La maggioranza degli alberi, invece, adotta la pre-selezione nella fase giovanile e, nell’età adulta, una forte selezione a posteriori, con la perdita progressiva delle ramificazioni più basse e la formazione di biforcazioni o cambi di direzione che dopo alcuni anni cambiano radicalmente l’aspetto della pianta.
Tale cambiamento di aspetto presenta indubbi vantaggi. Va infatti considerato che, nella loro vita plurisecolare, gli alberi devono riadattare il loro portamento all’orientamento della luce (magari perché la crescita di alberi vicini li ombreggia da un lato). La crescita indefinita e la post-selezione consentono pertanto di modificare nel tempo la loro chioma in modo da adattarla alle mutate condizioni ambientali: vento, temperatura, salsedine, smottamento del terreno, fulmini, incendi, concorrenza di altri alberi, brucatura di animali, attacchi di insetti, malattie, traumi ecc. La risposta a questi stress fa sì che ogni albero assume una forma unica e irripetibile.
Va infine segnalato che, pur seguendo lo schema generale descritto, alcune specie presentano peculiarità.
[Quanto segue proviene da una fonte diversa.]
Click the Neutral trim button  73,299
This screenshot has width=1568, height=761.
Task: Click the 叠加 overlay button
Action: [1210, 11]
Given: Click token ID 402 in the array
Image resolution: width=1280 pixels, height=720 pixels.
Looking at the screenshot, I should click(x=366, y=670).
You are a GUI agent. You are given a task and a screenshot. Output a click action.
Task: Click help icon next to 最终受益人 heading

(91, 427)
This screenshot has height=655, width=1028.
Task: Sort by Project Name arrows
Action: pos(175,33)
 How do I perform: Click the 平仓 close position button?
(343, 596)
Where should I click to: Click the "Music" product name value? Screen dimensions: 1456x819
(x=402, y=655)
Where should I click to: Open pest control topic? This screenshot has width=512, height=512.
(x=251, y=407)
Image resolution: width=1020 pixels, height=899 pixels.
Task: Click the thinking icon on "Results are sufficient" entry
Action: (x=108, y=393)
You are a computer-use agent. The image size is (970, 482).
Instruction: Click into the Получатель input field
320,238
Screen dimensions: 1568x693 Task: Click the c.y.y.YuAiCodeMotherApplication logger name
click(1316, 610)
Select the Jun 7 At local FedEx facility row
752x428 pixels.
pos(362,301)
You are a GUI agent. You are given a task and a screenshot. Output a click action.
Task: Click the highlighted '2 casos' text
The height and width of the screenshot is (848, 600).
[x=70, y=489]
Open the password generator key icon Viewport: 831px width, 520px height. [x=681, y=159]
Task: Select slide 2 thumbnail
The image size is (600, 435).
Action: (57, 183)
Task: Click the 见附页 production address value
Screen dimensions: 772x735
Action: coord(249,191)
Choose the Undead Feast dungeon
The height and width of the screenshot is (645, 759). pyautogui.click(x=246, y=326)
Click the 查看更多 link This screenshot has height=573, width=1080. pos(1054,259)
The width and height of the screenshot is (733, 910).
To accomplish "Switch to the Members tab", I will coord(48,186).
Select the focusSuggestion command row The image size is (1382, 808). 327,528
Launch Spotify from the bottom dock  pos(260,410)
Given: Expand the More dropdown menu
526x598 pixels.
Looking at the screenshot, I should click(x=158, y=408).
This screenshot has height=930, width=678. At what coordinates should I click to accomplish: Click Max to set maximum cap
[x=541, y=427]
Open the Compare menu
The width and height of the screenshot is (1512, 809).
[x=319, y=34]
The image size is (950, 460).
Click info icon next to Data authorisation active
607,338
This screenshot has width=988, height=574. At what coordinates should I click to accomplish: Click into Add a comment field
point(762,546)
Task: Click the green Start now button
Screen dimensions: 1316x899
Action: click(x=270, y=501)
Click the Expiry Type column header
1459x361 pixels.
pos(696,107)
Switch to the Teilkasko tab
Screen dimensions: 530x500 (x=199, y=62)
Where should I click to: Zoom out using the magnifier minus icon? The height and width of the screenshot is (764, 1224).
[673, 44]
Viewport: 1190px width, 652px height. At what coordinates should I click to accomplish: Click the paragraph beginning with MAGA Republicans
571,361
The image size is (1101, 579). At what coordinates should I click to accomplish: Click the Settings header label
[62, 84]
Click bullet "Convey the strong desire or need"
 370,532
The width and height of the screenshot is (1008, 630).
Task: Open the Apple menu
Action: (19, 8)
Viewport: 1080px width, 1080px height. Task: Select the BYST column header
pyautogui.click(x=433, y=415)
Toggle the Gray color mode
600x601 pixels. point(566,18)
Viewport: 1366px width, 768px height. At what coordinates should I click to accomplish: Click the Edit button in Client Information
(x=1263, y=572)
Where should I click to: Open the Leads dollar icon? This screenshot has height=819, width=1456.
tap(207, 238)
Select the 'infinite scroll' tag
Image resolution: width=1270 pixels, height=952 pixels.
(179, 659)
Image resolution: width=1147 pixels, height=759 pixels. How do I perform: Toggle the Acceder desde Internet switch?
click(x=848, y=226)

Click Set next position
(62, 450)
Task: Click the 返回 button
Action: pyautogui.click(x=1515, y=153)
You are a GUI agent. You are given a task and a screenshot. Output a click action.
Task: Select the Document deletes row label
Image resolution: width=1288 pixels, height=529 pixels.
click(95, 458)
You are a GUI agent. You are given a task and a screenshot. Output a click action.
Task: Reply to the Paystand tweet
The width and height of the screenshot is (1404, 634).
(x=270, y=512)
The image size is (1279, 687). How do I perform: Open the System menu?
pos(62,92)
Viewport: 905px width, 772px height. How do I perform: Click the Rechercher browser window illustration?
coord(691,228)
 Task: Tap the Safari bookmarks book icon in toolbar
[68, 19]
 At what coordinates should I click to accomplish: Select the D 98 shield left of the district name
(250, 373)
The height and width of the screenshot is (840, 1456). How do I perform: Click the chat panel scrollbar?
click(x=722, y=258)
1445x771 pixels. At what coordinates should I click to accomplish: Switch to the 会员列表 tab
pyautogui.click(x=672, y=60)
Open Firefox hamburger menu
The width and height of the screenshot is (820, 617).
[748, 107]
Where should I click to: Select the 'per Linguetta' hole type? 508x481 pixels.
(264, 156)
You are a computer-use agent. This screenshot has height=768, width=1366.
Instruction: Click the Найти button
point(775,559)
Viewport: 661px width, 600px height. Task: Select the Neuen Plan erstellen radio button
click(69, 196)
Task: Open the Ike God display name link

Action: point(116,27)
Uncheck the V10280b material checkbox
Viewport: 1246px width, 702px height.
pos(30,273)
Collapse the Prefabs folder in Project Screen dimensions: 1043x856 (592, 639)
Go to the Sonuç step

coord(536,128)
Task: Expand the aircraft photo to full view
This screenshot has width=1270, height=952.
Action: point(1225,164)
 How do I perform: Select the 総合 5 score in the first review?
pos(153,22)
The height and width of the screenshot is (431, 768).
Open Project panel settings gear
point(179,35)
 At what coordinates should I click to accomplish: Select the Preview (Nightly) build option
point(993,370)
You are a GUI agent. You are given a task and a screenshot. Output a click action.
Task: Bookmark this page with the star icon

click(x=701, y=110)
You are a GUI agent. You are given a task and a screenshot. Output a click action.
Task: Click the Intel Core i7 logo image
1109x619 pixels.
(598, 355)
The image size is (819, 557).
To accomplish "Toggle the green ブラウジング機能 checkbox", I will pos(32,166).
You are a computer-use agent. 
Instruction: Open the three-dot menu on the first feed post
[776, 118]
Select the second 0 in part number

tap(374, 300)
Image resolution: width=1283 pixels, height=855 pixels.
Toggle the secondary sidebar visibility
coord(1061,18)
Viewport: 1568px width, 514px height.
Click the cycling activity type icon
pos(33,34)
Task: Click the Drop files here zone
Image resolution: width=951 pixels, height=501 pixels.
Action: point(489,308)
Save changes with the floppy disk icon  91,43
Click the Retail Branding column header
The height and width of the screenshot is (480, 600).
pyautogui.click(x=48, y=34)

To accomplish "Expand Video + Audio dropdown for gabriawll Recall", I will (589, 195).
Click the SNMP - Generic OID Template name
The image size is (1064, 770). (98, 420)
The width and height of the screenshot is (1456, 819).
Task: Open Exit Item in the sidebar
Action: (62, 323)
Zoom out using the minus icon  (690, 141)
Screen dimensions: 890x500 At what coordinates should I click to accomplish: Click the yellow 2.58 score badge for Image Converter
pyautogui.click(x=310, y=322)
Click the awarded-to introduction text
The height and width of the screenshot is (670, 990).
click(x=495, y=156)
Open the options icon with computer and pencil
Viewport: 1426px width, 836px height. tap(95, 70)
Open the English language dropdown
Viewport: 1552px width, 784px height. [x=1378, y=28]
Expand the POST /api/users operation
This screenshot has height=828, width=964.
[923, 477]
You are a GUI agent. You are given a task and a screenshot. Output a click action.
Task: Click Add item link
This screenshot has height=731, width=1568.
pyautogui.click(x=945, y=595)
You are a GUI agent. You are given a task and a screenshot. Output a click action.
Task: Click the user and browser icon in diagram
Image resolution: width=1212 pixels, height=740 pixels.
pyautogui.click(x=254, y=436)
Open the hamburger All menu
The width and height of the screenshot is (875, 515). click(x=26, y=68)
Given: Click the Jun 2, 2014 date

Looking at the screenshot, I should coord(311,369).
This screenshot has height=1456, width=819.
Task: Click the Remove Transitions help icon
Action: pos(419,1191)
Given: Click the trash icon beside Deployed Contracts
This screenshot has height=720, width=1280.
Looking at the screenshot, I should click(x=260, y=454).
Negli abeti, ad esempio, lo stadio 4 perdura per gran parte della vita. Il pino domestico, invece, è incapace al rinnovo della chioma per reiterazione epitoniche (tipiche dello stadio 7): ciò porta a un allungamento eccessivo delle branche che accentua la forma a ombrella della chioma, ma rappresenta anche una condanna meccanica (favorendone la caduta).